MEDITAZIONE Card. JEAN-MARIE LUSTIGER"Io sono la via, la verità, e la vita"
MEDITAZIONE
"Io sono la via, la verità, e la vita" (Gv 14,6), ci dice Gesù. Se
riflettiamo sulla portata prodigiosa di questa affermazione, possiamo
essere tentati, in un primo momento, di indietreggiare davanti ad essa,
avendo scoperto la relatività di ciò a cui si crede e delle convinzioni
religiose degli uomini.
Quanti nostri contemporanei, usciti dall'universo limitato della loro
educazione, hanno incontrato nel mondo altre culture, altre civiltà,
altri itinerari spirituali orientali e occidentali e si interrogano: "Le
parole di Gesù non sono forse fonte di una presunzione insopportabile,
quella dei cristiani che osano affermare come un assoluto la loro fede
in Cristo?". Non dobbiamo forse considerare queste parole in modo
relativo ed accettare che per altri uomini, in altre religioni, esse
trovino degli equivalenti?
Ecco uno dei primi dubbi che assalgono l'uomo i cui occhi sono aperti sul
nostro mondo.
All'opposto, nel corso della storia si ripetono costantemente caricature
paurose: alcuni popoli si impadroniscono del cristianesimo e
dell'appellativo "cattolico" per farne una loro proprietà, al punto di
ridurre la religione di Cristo all'espressione della loro sacralità. Essi
considerano la loro identità nazionale o etnica come sacra e mettono la
croce di Cristo al servizio dell'adorazione di se stessi, perfino della
loro volontà di dominare.
Quale orribile caricatura dell'"elezione", cioè della scelta volontaria
fatta da Dio per un uomo, per un popolo, per Cristo e la sua Chiesa!
Nessun gruppo di uomini può pretendere di monopolizzare Cristo in questo
mondo. Quando egli ci rivela: "Io sono la via, la verità, la vita", è per
farci partecipare alla sua condizione divina di redentore di tutti gli
uomini.
Infatti, è Cristo che sceglie la sua Chiesa e il suo popolo; è Cristo che
pone il suo marchio per riconoscere coloro che hanno ricevuto la missione
di essere la presenza e il segno del suo amore in questo mondo. E non
l'orgoglio dell'uomo che si appropria di Cristo, Dio fatto uomo, per
farne l'oggetto sacro della sua società, del suo gruppo nazionale.

|---|

[COMPITO ASSEGNATO 1] Secondo la meditazione sul versetto «Io sono la via, la verità, e la vita», chi sceglie la Chiesa e il popolo di Cristo?
[COMPITO ASSEGNATO 2] Prosegui la meditazione sul versetto «Io sono la via, la verità, e la vita» a partire dall'ultima frase riportata.

(Voci del dataset)
|---|

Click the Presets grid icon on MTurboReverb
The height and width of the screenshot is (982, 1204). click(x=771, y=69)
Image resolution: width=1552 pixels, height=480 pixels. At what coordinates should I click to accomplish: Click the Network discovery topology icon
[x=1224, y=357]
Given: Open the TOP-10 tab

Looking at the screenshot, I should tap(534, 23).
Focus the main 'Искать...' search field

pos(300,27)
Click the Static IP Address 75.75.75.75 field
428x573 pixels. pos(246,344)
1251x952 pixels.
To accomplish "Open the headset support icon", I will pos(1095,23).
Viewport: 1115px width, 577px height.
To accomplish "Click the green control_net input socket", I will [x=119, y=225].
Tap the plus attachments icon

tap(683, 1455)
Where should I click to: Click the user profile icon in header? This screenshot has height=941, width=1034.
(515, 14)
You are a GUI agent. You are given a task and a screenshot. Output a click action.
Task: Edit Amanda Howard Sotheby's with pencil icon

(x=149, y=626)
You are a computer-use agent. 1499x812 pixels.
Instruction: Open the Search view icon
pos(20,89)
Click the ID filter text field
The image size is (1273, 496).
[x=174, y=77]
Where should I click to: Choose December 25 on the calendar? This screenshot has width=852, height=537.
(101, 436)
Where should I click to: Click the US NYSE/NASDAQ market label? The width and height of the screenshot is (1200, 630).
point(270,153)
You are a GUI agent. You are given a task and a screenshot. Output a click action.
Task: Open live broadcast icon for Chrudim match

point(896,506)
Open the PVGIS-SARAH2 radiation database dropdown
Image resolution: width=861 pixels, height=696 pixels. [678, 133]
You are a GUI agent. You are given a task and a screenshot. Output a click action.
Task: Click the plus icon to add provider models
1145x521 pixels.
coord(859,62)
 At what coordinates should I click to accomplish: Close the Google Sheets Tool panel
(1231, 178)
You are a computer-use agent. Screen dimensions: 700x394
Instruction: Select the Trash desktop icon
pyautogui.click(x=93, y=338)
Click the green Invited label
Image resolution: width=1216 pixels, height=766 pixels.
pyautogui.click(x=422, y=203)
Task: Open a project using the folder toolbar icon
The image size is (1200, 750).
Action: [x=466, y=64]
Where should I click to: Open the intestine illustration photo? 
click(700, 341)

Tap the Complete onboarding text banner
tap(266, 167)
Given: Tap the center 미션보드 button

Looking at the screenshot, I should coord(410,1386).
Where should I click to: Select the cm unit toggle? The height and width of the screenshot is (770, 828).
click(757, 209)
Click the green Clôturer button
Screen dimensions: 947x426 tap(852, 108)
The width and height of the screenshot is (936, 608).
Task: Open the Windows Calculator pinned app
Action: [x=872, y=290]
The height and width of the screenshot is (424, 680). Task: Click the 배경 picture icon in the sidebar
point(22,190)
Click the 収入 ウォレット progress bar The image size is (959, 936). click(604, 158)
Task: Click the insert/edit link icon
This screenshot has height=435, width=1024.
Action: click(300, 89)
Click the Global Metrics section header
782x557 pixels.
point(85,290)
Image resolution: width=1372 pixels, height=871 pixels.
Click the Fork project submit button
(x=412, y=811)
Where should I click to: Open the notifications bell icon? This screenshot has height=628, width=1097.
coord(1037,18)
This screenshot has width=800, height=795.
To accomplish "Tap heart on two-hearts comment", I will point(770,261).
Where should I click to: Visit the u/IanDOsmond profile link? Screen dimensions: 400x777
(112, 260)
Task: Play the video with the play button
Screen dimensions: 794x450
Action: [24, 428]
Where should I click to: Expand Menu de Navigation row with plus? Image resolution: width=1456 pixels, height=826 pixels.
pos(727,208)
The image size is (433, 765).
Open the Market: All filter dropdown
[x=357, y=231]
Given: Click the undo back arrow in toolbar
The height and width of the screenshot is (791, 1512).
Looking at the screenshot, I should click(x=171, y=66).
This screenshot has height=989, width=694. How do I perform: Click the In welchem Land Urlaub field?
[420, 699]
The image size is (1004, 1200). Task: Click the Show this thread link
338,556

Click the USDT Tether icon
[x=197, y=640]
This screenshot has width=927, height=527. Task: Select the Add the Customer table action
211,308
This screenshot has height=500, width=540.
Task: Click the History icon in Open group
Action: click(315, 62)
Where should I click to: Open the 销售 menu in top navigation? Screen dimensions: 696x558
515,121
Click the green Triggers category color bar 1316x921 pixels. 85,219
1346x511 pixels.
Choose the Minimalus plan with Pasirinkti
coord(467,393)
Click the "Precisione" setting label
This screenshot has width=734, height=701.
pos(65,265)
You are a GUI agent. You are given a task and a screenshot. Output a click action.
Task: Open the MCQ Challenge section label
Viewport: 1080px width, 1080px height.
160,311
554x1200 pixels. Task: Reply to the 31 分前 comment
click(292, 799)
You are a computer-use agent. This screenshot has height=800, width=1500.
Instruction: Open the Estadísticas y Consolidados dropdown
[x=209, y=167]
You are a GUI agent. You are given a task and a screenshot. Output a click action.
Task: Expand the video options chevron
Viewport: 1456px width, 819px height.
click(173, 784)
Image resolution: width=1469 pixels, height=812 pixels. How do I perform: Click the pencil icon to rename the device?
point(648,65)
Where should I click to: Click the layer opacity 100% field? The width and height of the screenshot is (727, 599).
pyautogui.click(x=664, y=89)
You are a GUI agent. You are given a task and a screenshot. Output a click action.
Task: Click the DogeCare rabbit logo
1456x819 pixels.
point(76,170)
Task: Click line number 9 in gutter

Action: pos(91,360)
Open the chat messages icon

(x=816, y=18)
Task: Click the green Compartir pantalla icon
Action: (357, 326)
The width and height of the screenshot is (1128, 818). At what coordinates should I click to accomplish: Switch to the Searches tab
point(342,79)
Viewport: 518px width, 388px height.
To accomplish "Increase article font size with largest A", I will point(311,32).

|---|

[RISPOSTA 1] È Cristo stesso a scegliere la sua Chiesa e il suo popolo.

[RISPOSTA 2]
Nel corso delle sue visite pastorali, il Papa ha così ricordato alcune
disavventure dell'Occidente. In Germania, con coraggio e con una
singolare lucidità cristiana, che lezione per noi tutti! Egli ha evocato
la terribile apostasia che consiste nello stravolgere la fede in Gesù
Cristo e le parole delle Scritture, il significato stesso dell'elezione
per asservirli ad un'ambizione nazionale, una razza, un sangue. I soldati
portavano scritto sui loro cinturoni: "Dio è con noi". Blasfemo, e
altrettanto idolatrico di tutti i blasfemi che fanno tremare l'autore
dell'Apocalisse davanti alla bestia rivestita dei segni di Dio per
usurpare la potenza divina. Cattolici, miei fratelli, guardatevi dal
pensare che questa tentazione sia stata allontanata per sempre.
Davanti all'affermazione dell'assoluto di Cristo, noi possiamo dunque
provare turbamento ed esitazione: o per scetticismo (il cristianesimo
appare una forma, tra le altre, dell'esperienza religiosa) o per volontà
di potenza (la fede di Cristo viene ridotta ad una identità culturale o
nazionale).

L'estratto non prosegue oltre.